Biography

Dr Natalie F. Mylonas (FHEA) is a scholar of the Hebrew Bible, the founder of Learn Ancient Hebrew Online Education, and a postdoctoral research fellow at Trinity Theological College, Melbourne.
Natalie’s research examines aspects of Jewish and Christian traditions that marginalise and exclude certain identities, with a focus on the affective dimensions of exclusion. Natalie has a keen interest in inter-faith dialogue and has recently become the first Australian to receive the prestigious Gingko Foundation Interfaith Fellowship.
In 2017 Natalie was awarded fellowship status from Advance HE in recognition of her teaching excellence whilst lecturing at Macquarie University. Natalie’s pedagogical approach aims to create a vibrant and engaged learning community that honours and values the unique perspective, contribution, and wisdom of each of its members.
Latest Book
Natalie Mylonas uses Ezekiel 16 as a case study in order to reveal the critical relationship between space, emotion, and identity politics in the Hebrew Bible. Drawing on interdisciplinary research that emphasises how space and emotions are inextricably linked in human experience, Mylonas explores the portrayal of Yhwh’s wife, Jerusalem, in Ezekiel 16 as a personified city who feels emotion. She foregrounds purity and gender issues, as well as debates on emotions in the Hebrew Bible, emphasising that spatiality is a key component of how these issues are conceptualised in ancient Israel.
This book argues that the power struggle between Jerusalem and Yhwh in Ezekiel 16 is a struggle over the contested space of Jerusalem’s body and the city space. Jerusalem’s emotions are in a dynamic relationship with the spaces in the text – they are signified by these spaces, shift as the constitution of the spaces shifts, and are shaped by Jerusalem’s use of space.
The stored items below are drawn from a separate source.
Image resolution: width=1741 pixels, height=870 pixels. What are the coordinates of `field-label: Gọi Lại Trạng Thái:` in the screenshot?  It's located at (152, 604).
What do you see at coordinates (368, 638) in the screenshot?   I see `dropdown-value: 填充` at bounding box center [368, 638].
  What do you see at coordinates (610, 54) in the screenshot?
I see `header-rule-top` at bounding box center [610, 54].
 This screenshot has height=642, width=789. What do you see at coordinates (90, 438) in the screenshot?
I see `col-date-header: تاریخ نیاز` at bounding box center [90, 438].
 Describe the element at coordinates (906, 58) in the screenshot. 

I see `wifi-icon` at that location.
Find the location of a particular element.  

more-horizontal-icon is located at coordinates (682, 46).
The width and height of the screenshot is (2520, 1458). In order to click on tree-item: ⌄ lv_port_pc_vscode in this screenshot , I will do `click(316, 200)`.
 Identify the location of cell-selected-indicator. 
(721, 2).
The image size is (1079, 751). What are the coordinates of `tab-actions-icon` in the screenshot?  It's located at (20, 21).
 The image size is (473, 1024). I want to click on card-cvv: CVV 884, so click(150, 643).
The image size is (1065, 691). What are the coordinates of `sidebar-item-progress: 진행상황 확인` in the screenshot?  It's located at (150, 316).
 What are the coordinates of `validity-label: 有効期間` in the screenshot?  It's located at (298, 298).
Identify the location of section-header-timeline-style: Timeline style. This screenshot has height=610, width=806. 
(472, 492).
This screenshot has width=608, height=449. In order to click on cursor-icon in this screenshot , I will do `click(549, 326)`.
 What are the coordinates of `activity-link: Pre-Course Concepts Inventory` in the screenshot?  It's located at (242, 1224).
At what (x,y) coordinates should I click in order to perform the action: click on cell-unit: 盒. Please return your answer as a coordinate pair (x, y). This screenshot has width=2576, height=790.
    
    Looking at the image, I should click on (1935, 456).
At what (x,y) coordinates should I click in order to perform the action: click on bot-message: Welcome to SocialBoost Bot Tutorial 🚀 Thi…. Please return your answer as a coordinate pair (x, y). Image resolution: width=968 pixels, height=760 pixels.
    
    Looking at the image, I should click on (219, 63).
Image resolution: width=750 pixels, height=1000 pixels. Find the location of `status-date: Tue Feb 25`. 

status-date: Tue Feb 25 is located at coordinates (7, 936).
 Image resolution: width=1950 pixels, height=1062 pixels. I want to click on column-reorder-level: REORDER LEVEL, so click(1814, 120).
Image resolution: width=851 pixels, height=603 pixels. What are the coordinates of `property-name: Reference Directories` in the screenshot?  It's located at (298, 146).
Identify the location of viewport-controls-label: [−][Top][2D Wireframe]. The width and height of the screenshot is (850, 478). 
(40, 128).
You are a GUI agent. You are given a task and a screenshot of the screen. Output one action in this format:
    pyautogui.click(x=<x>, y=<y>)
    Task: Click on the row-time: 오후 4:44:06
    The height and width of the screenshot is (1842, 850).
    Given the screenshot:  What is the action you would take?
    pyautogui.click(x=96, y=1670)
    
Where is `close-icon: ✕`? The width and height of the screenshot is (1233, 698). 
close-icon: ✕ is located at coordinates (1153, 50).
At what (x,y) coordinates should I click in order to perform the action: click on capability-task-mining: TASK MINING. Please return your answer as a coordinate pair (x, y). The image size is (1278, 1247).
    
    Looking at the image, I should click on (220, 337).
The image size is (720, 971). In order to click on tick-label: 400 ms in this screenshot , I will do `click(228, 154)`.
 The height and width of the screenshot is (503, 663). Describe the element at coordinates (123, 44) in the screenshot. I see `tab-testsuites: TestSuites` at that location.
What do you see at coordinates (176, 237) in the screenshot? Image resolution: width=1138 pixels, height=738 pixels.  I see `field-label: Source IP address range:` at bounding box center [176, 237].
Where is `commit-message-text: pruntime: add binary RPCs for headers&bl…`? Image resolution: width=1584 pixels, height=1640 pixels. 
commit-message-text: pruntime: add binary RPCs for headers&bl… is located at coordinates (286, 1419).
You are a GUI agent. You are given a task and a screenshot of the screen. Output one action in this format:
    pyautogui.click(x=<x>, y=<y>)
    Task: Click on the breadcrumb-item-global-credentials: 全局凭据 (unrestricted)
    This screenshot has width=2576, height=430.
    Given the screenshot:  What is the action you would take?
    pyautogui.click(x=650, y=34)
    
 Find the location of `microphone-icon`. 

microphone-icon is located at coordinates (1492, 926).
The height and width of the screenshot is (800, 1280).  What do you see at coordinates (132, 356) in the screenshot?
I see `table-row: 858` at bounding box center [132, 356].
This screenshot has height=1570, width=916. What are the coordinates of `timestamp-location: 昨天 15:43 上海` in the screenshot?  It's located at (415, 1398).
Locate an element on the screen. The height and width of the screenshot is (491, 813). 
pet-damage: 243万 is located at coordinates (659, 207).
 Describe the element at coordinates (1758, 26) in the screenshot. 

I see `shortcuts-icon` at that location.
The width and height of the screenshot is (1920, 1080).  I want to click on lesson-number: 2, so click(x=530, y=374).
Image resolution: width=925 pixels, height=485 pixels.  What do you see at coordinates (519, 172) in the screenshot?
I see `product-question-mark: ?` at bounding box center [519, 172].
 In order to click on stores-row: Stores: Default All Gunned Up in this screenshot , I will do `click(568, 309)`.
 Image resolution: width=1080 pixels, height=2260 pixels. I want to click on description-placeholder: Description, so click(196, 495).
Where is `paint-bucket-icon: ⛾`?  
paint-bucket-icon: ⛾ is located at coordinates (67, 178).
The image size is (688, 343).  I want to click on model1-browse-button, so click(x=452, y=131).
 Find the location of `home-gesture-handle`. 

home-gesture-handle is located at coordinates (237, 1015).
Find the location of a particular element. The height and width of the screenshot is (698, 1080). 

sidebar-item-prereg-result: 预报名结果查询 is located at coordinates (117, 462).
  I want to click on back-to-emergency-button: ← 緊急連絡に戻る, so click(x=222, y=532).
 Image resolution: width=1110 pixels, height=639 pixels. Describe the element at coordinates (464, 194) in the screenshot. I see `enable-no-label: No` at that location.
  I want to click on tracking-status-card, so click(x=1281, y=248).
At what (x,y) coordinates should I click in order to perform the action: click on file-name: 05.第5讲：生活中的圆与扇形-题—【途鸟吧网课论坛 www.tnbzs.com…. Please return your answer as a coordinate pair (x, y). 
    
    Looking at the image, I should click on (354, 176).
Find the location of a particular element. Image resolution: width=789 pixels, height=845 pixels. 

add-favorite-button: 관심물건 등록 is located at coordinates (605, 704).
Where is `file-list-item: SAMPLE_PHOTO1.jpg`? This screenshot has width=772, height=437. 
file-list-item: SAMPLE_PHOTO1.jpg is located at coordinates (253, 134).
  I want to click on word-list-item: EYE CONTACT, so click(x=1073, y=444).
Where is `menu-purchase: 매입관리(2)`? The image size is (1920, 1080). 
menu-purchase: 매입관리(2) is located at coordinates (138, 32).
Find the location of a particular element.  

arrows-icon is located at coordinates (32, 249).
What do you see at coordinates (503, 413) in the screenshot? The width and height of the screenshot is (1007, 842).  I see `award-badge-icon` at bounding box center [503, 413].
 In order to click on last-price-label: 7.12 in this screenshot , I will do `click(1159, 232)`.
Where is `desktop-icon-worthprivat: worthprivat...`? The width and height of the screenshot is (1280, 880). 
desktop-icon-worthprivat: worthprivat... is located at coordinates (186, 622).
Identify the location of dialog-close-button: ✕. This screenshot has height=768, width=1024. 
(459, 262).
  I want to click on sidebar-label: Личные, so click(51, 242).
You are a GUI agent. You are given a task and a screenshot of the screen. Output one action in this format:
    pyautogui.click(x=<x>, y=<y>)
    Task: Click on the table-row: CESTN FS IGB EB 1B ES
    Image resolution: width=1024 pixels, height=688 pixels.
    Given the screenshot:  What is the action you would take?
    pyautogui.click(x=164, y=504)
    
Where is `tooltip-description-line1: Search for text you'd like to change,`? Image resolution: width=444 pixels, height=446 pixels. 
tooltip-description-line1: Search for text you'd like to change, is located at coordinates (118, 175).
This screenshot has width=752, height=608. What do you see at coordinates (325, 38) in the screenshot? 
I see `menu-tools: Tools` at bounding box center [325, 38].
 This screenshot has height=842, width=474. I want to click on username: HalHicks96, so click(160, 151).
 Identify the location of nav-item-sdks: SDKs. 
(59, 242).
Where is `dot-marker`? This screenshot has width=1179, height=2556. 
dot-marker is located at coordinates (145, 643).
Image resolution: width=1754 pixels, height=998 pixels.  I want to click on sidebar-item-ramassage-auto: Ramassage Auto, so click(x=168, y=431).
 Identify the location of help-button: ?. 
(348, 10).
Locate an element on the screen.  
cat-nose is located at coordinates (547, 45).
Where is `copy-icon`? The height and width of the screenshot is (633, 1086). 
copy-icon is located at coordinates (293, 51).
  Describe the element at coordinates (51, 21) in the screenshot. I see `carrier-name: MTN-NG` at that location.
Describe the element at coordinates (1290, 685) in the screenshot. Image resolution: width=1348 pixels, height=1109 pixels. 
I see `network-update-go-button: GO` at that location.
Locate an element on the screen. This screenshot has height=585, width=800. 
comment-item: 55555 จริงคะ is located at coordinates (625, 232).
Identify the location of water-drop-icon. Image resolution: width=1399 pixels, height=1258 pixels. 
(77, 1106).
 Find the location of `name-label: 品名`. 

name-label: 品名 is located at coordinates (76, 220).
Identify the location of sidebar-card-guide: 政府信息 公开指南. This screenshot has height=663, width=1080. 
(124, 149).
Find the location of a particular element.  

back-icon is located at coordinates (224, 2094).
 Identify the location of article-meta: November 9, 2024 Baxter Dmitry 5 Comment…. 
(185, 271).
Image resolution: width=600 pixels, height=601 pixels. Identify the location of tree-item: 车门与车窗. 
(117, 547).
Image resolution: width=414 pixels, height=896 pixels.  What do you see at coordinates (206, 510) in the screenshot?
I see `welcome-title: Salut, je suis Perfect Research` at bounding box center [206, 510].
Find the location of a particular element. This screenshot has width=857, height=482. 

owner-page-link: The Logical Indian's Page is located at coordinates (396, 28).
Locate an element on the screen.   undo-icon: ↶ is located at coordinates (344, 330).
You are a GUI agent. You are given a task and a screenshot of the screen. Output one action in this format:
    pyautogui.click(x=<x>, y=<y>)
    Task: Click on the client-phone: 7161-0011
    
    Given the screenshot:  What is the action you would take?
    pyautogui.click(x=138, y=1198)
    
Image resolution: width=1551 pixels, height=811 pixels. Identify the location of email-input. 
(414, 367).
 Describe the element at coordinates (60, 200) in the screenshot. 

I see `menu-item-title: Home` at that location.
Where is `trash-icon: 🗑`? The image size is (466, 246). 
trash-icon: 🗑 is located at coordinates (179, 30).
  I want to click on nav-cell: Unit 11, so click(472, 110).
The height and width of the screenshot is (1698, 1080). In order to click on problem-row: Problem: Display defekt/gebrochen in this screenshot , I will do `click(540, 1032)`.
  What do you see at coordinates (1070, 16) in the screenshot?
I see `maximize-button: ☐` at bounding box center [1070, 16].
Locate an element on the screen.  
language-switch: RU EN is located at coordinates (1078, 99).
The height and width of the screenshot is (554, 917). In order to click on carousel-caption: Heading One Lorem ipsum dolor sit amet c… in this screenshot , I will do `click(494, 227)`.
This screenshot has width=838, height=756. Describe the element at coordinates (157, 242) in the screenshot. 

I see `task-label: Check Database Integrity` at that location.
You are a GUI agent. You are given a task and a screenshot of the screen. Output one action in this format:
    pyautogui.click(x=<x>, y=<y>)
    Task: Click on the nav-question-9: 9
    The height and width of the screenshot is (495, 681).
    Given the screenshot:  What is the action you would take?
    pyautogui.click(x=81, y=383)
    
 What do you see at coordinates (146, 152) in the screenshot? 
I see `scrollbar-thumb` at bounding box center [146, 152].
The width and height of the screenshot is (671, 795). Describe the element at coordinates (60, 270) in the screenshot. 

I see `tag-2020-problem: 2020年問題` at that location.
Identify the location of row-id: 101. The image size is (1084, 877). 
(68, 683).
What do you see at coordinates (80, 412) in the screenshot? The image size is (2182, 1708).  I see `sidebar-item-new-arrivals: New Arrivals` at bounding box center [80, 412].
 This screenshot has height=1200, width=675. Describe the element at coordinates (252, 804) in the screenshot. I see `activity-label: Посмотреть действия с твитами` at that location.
Her desire, pride, and shamelessness are communicated spatially through her use of city space, while her representation as disgusting is underscored by her “uncontrollable” female body.
Mylonas concludes by showing how Ezekiel’s vision of the new Jerusalem in Ezekiel 40-48 re-establishes sacred space through the erasure of the feminine city metaphor coupled with strict boundary policing, which is a far cry from the assault on Jerusalem’s boundaries described in Ezekiel 16.